**Assignment**
Copy word for word, please, the lines of the entries below running from the one containing "You are a GUI" to the one containing "This screenshot has width=664, height=638.", both ends included.

**Data for the task**
+---+

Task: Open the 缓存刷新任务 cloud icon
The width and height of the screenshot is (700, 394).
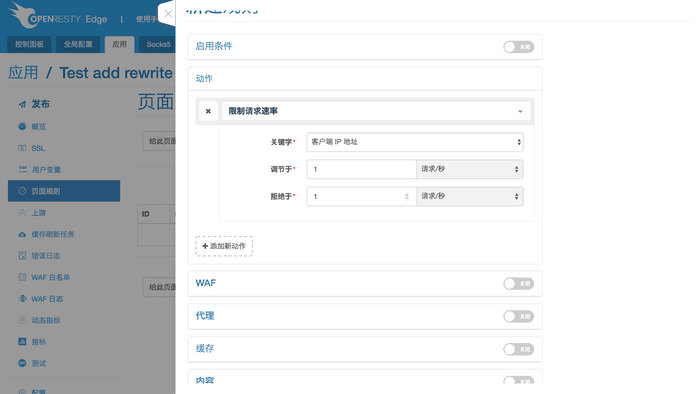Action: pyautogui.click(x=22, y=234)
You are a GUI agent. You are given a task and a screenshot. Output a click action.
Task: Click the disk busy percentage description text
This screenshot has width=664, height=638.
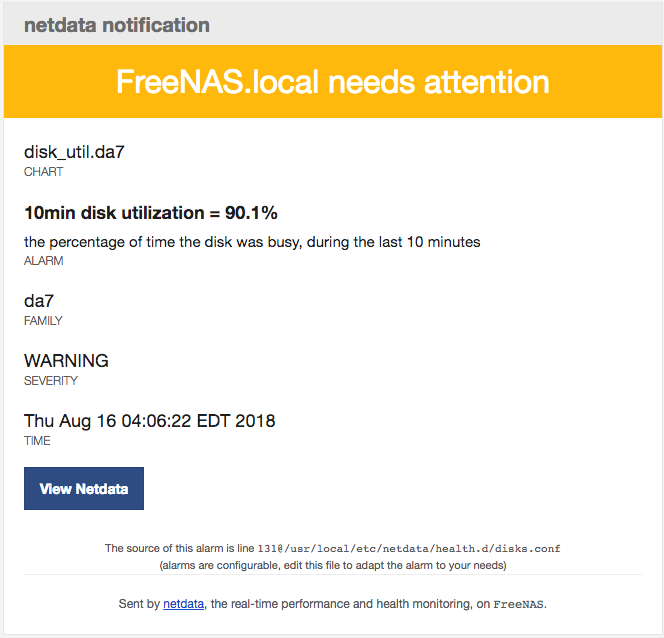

+---+

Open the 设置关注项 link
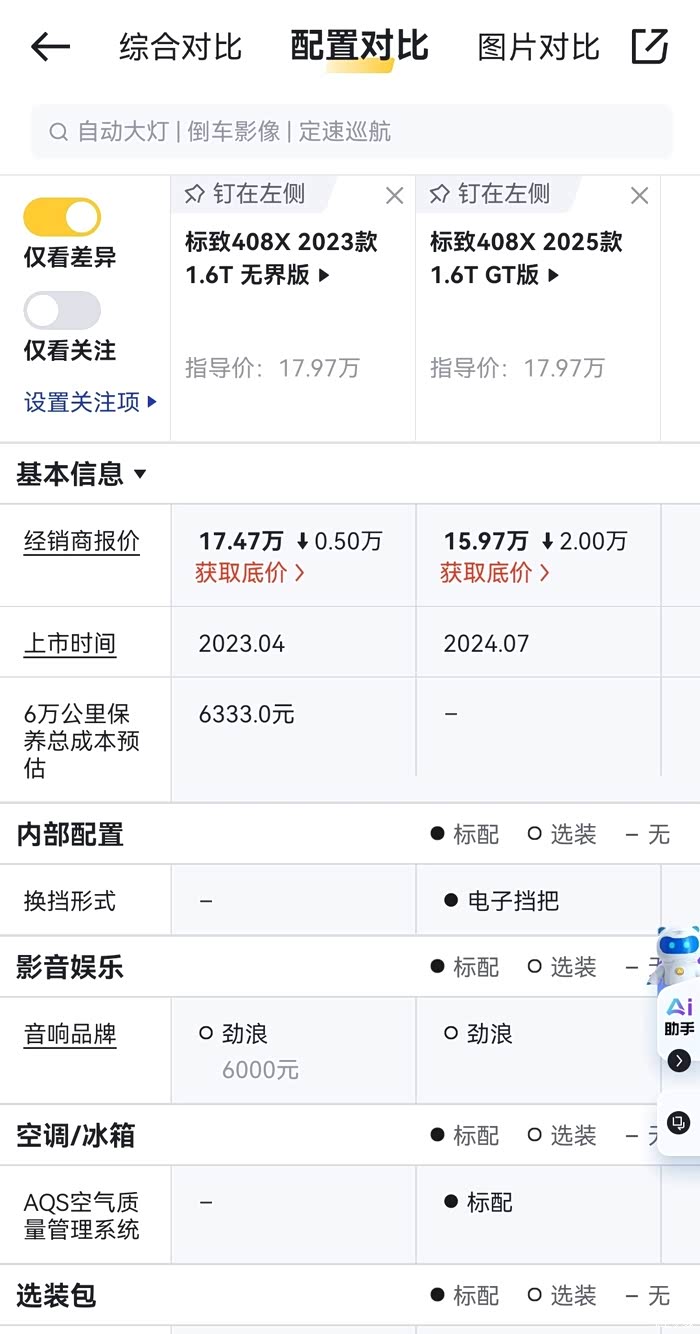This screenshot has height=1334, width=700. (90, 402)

+---+

**Reply to the exercise**
You are a GUI agent. You are given a task and a screenshot. Output a click action.
Task: Click the disk busy percentage description text
This screenshot has width=664, height=638.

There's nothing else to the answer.